*EXERCISE DESCRIPTION:* Locate every line in the listing below that contains the string "Information" and copy each of those lines. Letter case must match.

*PROVIDED RECORDS:*
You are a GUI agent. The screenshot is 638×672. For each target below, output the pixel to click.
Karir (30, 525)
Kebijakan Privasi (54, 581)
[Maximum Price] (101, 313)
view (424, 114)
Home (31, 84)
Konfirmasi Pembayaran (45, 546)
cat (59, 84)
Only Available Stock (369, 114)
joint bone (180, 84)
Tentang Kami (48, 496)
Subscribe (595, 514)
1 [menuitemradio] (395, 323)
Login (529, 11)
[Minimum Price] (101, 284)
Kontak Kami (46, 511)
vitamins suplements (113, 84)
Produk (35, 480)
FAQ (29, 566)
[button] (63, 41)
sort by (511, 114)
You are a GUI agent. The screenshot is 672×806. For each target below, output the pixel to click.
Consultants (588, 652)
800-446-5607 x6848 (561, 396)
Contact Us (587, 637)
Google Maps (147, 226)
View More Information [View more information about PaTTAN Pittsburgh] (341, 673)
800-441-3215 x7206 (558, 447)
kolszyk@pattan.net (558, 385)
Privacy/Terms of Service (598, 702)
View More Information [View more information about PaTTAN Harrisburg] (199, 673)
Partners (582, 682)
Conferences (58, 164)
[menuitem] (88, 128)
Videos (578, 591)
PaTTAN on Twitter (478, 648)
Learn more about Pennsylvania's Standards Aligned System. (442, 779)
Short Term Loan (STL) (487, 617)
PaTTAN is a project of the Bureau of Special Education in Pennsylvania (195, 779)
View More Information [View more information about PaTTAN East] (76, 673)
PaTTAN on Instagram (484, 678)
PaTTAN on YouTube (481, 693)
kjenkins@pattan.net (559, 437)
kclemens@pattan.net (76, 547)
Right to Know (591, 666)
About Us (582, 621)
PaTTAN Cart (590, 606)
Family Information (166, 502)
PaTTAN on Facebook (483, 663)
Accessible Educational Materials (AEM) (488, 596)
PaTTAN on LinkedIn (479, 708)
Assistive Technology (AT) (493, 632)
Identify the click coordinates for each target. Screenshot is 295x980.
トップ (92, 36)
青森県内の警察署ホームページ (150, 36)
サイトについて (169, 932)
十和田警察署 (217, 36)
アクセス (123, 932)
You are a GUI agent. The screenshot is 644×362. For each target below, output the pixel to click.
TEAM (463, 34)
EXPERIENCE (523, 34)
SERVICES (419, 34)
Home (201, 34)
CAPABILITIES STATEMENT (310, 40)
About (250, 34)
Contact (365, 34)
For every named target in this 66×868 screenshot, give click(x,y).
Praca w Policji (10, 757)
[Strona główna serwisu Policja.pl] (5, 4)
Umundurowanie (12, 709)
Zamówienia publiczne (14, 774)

*RESULT FOR THIS EXERCISE:*
View More Information [View more information about PaTTAN Pittsburgh] (341, 673)
View More Information [View more information about PaTTAN Harrisburg] (199, 673)
View More Information [View more information about PaTTAN East] (76, 673)
Family Information (166, 502)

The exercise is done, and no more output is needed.